3.2 Hydro chemical indicators spatial variability pre and post monsoon (2013)
The maps that are provided show the pre-monsoon water quality for eight metrics within the research region. pH, Total Dissolved Solids (TDS), Calcium, Magnesium, Bicarbonate, Chloride, Electrical Conductivity (EC), and Total Hardness are among the parameters. Color gradients were utilized in each map to depict the concentration ranges of each parameter within the study area. The pH range of 7.04 to 7.54 indicated conditions that were neutral to slightly acidic (Fig. 4a). EC showed regions with high salinity levels up to 936.08 µS/cm, however it varied greatly (Fig. 4b). TDS concentrations ranged from 441.45 mg/l to other values (Fig. 4c). Regional differences were evident in the calcium and magnesium maps, with concentrations reaching up to 159.72 mg/l and 35.94 mg/l, respectively (Fig. 4d) and (Fig. 4e). The concentrations of chloride varied from 9.20 to 98.00 mg/l, whereas the amounts of bicarbonate ranged from 112.30 to 390.761 mg/l (Fig. 4f). Magnesium and calcium were included in the total hardness, which varied from 102.95 to 324.55 mg/l (Fig. 4e) and (Fig. 4d).
The post-monsoon water quality maps use color gradients to show different concentrations of eight important metrics throughout a study area. The range of pH values is from 7.25 to 7.83 (Fig. 5a) denotes a transition from slightly acidic to neutral conditions, implying that monsoon runoff and dilution have an impact on stable water chemistry. Higher values of Electrical Conductivity (EC) indicate greater ionic concentration from the leaching of minerals and salts. EC values range from 181.22 to 909.15 µS/cm (Fig. 5b). Concentrations of Total Dissolved Solids (TDS) range from 75.15 to 512.18 mg/l, which indicates a higher mineral composition as a result of surface runoff (Fig. 5c). Magnesium levels range from 8.83 to 22.16 mg/l, showing differing weathering rates. In contrast, calcium levels range from 24.48 to 193.16 mg/l, most likely due to the dissolution of calcium-bearing minerals (Fig. 5e) and (Fig. 5d). The range of bicarbonate concentrations (82.81 to 381.01 mg/l) indicates enhanced organic matter decomposition and chemical weathering (Fig. 4f). The range of chloride values, which are related to anthropogenic sources and soil leaching, is 17.70 to 89.93 mg/l. The range of 136.74 to 348.69 mg/l for total hardness indicated a considerable leaching of the minerals magnesium and calcium. (Fig. 4g) and (Fig. 4h).

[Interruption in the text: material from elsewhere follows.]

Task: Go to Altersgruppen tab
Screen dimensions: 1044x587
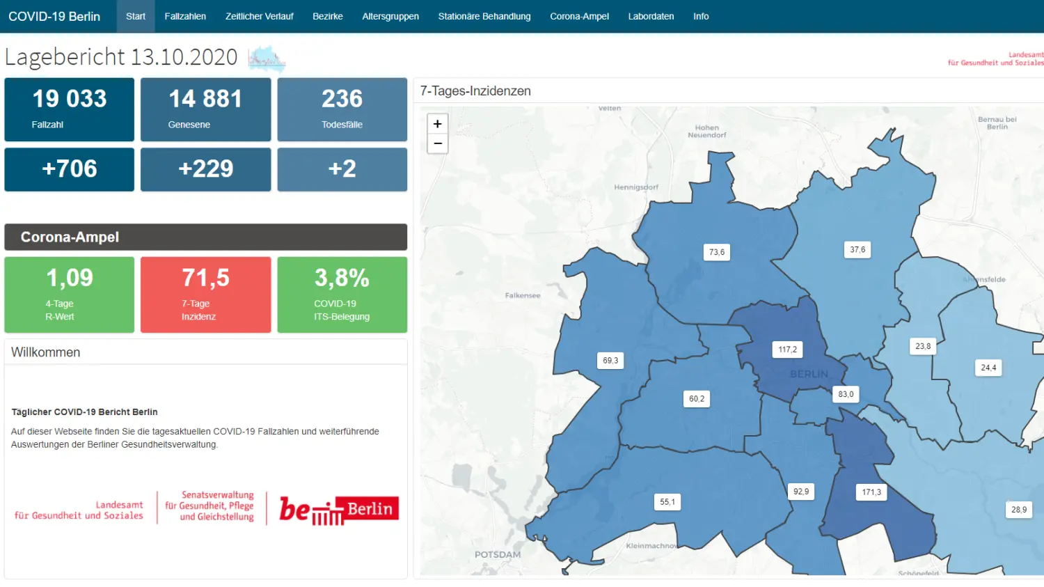Action: (390, 16)

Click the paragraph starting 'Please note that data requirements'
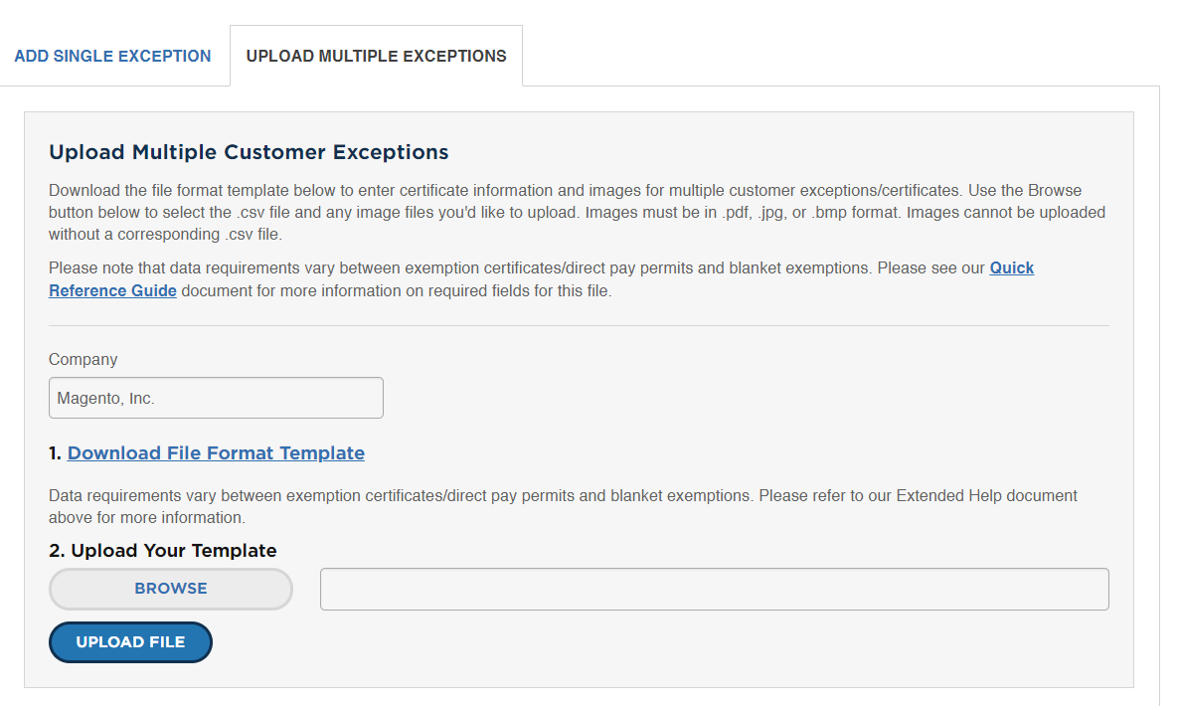pyautogui.click(x=542, y=279)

3.3 Hydro chemical indicators spatial variability pre and post monsoon (2023)
The research area's pH values vary from 7.09 to 7.41 (Fig. 6a), with higher pH values indicated by deeper hues. With values ranging from 215.44 µS/cm to 828.38 µS/cm (Fig. 6b), EC varied greatly and indicated greater concentrations in some areas. Regions with values ranging from 107.83 mg/l to 417.17 mg/l (Fig. 6c). The geographical diversity of calcium, magnesium, bicarbonate, chloride, and total hardness highlights locations with varying concentration levels. These maps are essential for comprehending the distribution of pre-monsoon water quality, which aids in determining how the monsoon affects these factors.

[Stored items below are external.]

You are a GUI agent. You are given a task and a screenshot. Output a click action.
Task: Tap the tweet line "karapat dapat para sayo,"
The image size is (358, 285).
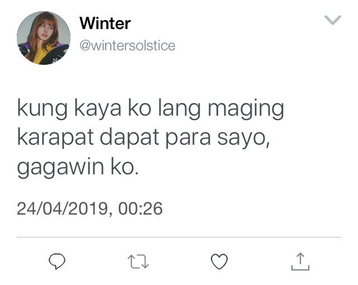[x=143, y=137]
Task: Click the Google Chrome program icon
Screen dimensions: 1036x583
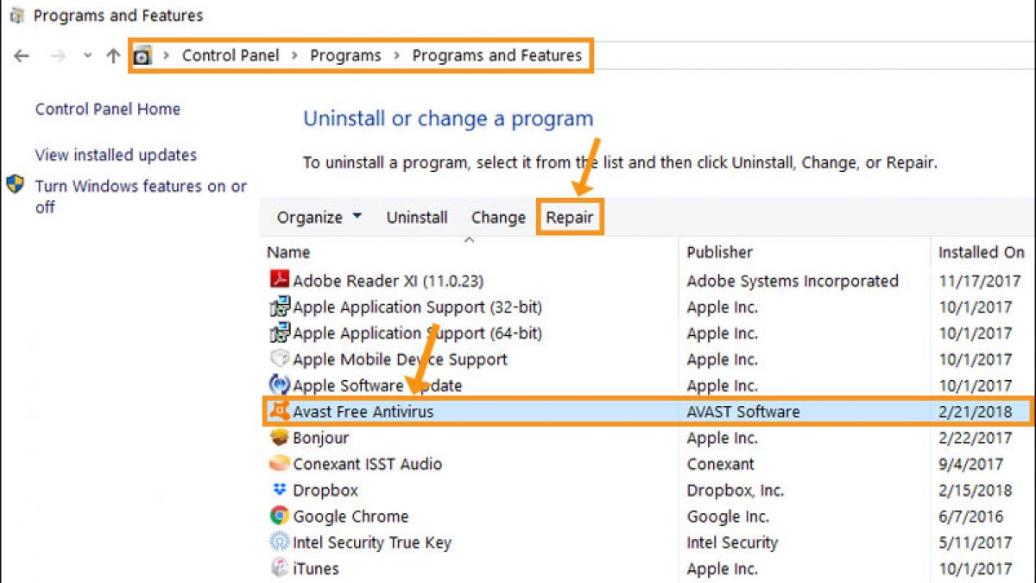Action: [279, 516]
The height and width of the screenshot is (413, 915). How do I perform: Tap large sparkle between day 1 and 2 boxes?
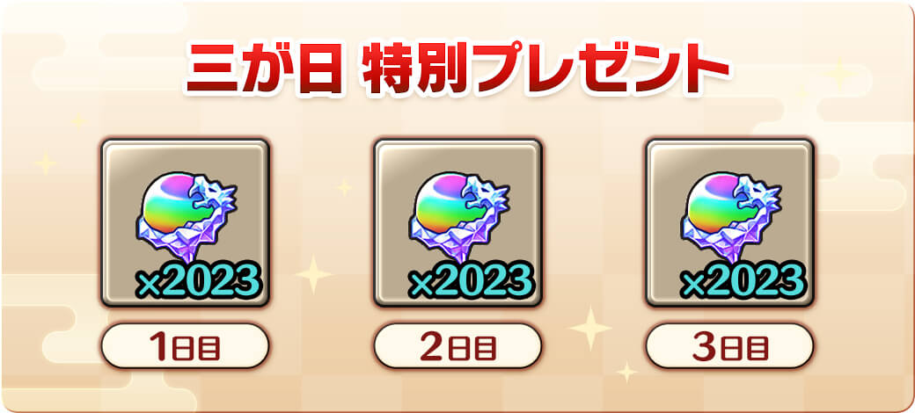[x=314, y=274]
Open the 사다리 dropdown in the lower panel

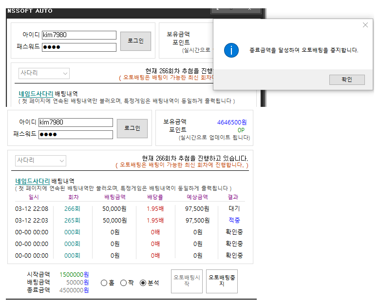point(41,161)
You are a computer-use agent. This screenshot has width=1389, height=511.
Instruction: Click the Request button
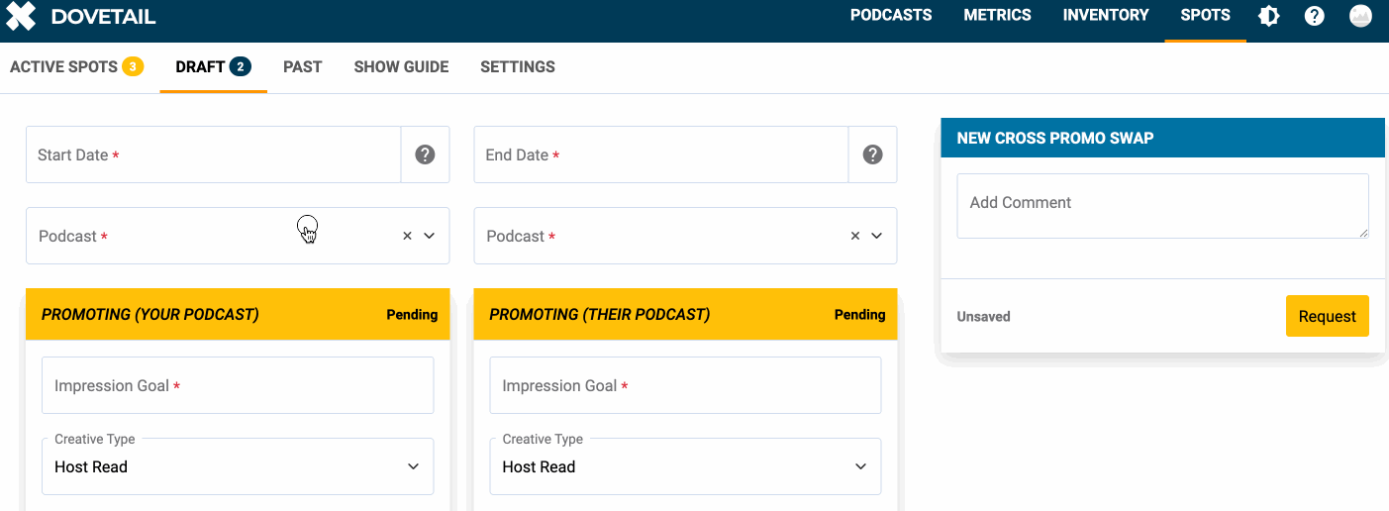click(x=1327, y=316)
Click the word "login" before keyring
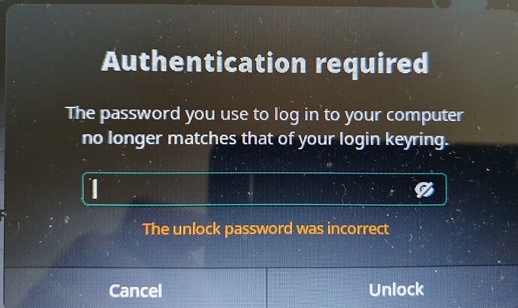Viewport: 518px width, 308px height. (360, 140)
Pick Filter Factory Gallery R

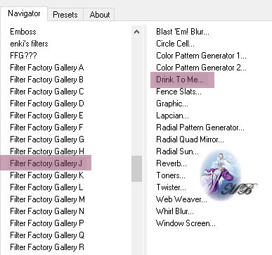(47, 247)
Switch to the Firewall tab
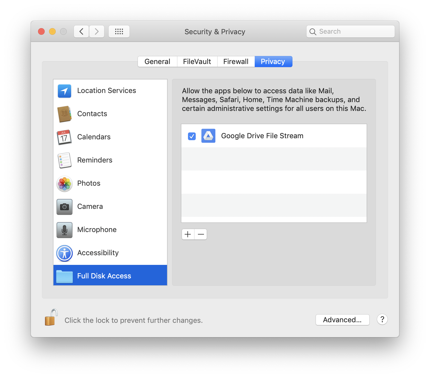Image resolution: width=430 pixels, height=378 pixels. pos(236,62)
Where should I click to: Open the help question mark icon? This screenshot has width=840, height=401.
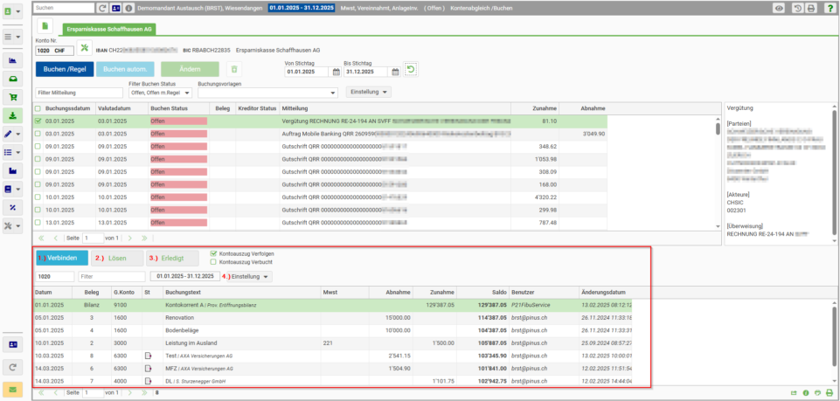pos(830,8)
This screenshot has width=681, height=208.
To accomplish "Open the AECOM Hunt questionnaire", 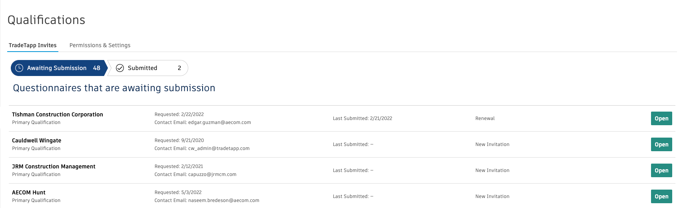I will pyautogui.click(x=661, y=196).
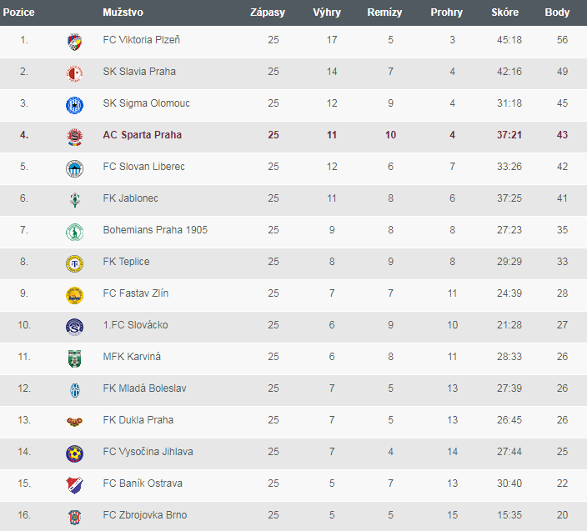Image resolution: width=587 pixels, height=531 pixels.
Task: Click the FC Zbrojovka Brno crest
Action: 74,517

There is a modest variance from the pre-monsoon levels to the post-monsoon pH levels, ranging from 6.97 to 7.39 (Fig. 7a)., with areas showing somewhat lower pH values. The current range of EC values, which show an increase in some locations compared to pre-monsoon, is 201.44 µS/cm to 1,059.10 µS/cm (Fig. 7b). This suggests that monsoon rains may have caused mineral leaching into the water. The range of TDS values has increased from 101.16 mg/l to 527.99 mg/l (Fig. 7c), suggesting greater concentrations in certain regions during the monsoon. The range of calcium levels has changed from 36.64 mg/l to 57.95 mg/l, with considerable increases in some areas and the current range of magnesium concentrations is 5.40 mg/l to 59.08 mg/l, with a rise in higher concentration zones (Fig. 7d) and (Fig. 7e). The range of bicarbonate levels is 91.62 mg/l to 337.61 mg/l (Fig. 7f), with notable elevations in specific regions. The amounts of chloride have also gone up, from 20.28 mg/l to 121.81 mg/l and beyond monsoon, total hardness, which ranges from 139.57 mg/l to 416.16 mg/l, has a more widely distributed range of greater concentrations. (Fig. 7g) and (Fig. 4h).
3.4 Drawdown spatial variability pre and post monsoon (2013–2023)

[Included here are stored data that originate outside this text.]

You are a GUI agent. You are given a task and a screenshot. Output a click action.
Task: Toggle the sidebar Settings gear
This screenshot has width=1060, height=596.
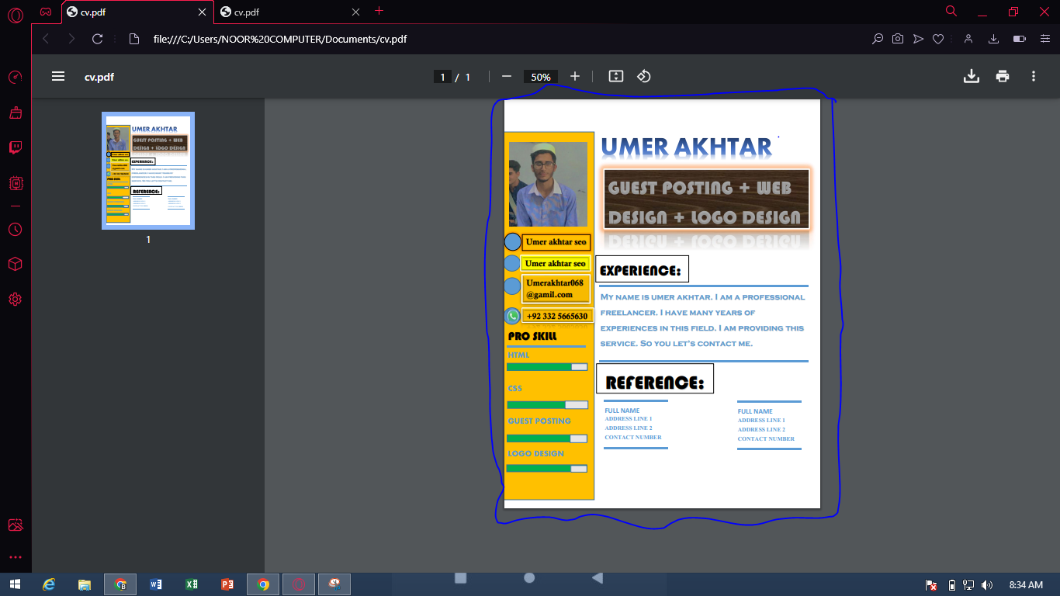point(15,299)
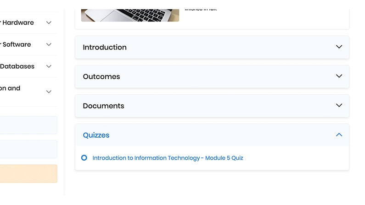Click the chevron below the Databases row

click(49, 92)
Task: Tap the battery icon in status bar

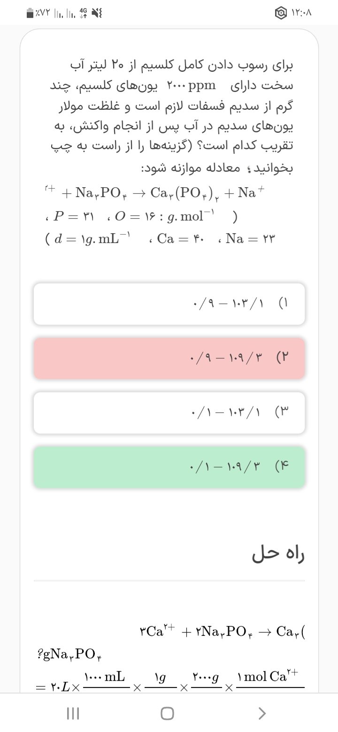Action: pyautogui.click(x=30, y=14)
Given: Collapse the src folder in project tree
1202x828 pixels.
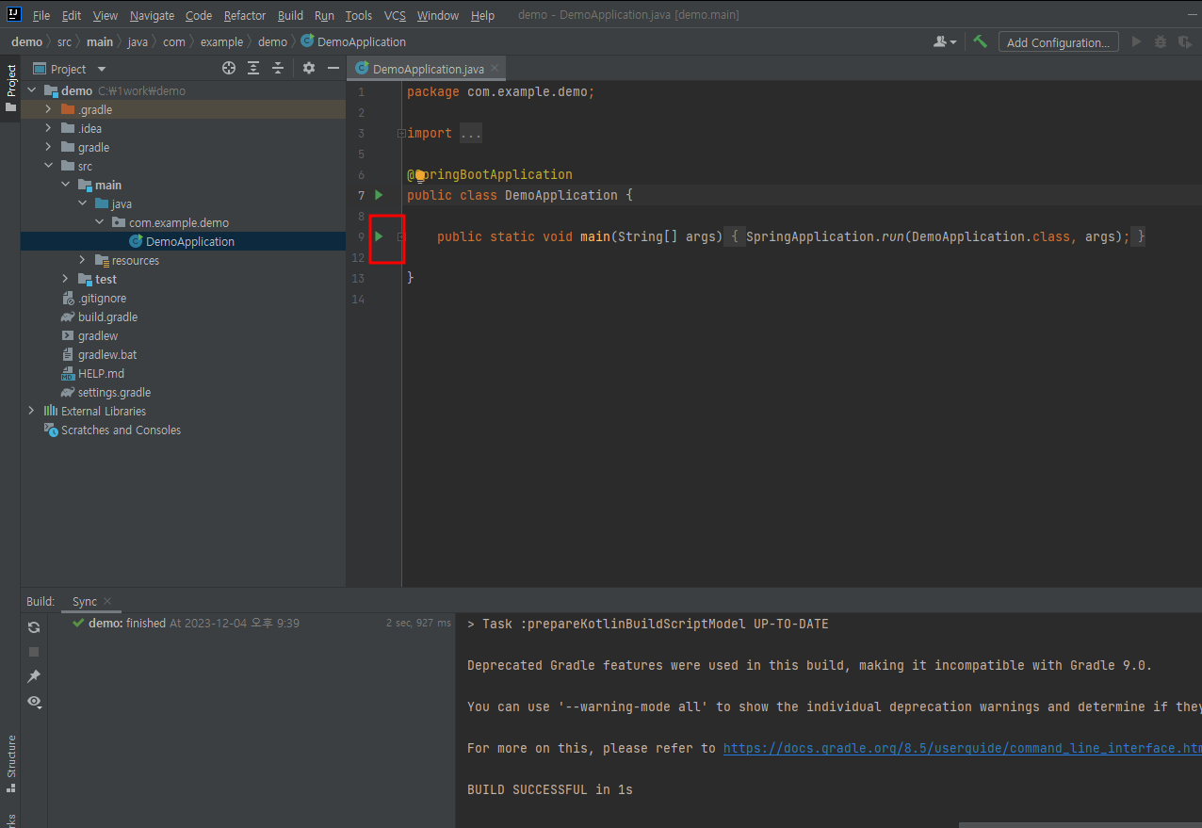Looking at the screenshot, I should tap(48, 166).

Four maps that show the groundwater drawdown levels in a study region under various conditions and time periods are included in the (Fig. 8). For the years 2013 and 2023, the pre-monsoon and post-monsoon regions are represented on each map, respectively. The drawdown levels in 2013 before the monsoon season are depicted in (Fig. 8a), where the decline ranges from 5.77 to 10.08 meters. It displays different groundwater levels in different locations (5.77–7.26 meters) and higher levels of drawdown (8.30–10.08 meters) in different regions. This shows varying groundwater levels in 2013 prior to the monsoon season. The drawdown levels following the 2013 monsoon season are shown on (Fig. 8b), which ranges from 5.95 to 9.71 meters. Following the monsoon, different locations suffer different amounts of decline. In certain places, there is less drawdown (5.95–7.31 meters), perhaps because of groundwater recharge from the monsoon rains, while in other parts, there is still more drawdown (8.35–9.71 meters). (Fig. 8c), shows the drawdown levels in 2023 before to the monsoon season, spanning a wider range from 3.28 to 13.35 meters. Groundwater levels are more variable now than they were in 2013, with some regions seeing much less decline (3.28–6.95 meters) and others seeing substantially more drawdown (9.36–13.35 meters). This may suggest that groundwater levels have been more variable during the past ten years.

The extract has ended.